Debugging illegal accesses

Hello,

I have been trying to debug some illegal access errors in my application lately, and it seems I am spending a lot of energy in something that should be simpler.

Is there any easy way to get a backtrace when the error happens? I have been trying cuda-gdb but it simply does not break when the error occurs. Regular gdb tricks don’t seem to work, am I missing something?

Is it possible to get a backtrace during device sync instead?
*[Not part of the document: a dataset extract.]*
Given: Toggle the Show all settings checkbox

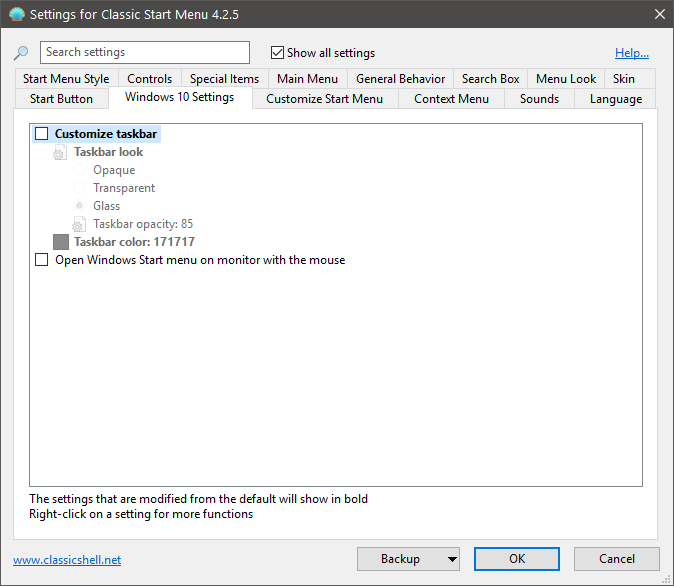Looking at the screenshot, I should 278,53.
If you’re not familiar with using cuda-memcheck, you may want to start there:

[url]cuda - Unspecified launch failure on Memcpy - Stack Overflow

cuda-gdb usually breaks on an error for me, but I don’t generally try to debug on a display GPU. Make sure you are compiling the code with debug switches -g -G

You may also need to set cuda memcheck on:

[url]CUDA-GDB :: CUDA Toolkit Documentation

for the most precision, you may also need to use autostep:

[url]CUDA-GDB :: CUDA Toolkit Documentation

you can also enable coredumps:

[url]https://devtalk.nvidia.com/default/topic/1045549/cuda-programming-and-performance/how-to-use-cuda-gdb-core-dump/[/url]

regular gdb won’t work of course. It knows nothing about device code or GPU errors.

Yes, I have been using cuda-gdb. I have tried with memcheck on also, but it still does not break on Illegal accesses most of the time. It is not a display GPU, it is a V100 used only for processing. I will try the coredumps, see if it helps.

What happens is that the program ends normally, with an error being returned by the sync function, but cuda-gdb does not break on it. Is that a known bug?

cuda-mecheck (run by itself on the executable) can isolate the exact line of code where the error is occurring. Have you been able to accomplish that? That usually helps most people quite a bit.

what is the actual error being returned by the sync function?

There are some restrictions for using the standalone cuda-memcheck on this particular application.

The sync function returns an illegal access:

“an illegal memory access was encountered”

Which makes sense. I managed to isolate some of these via log prints and fix them, but if I could do it using gdb it would be much more efficient.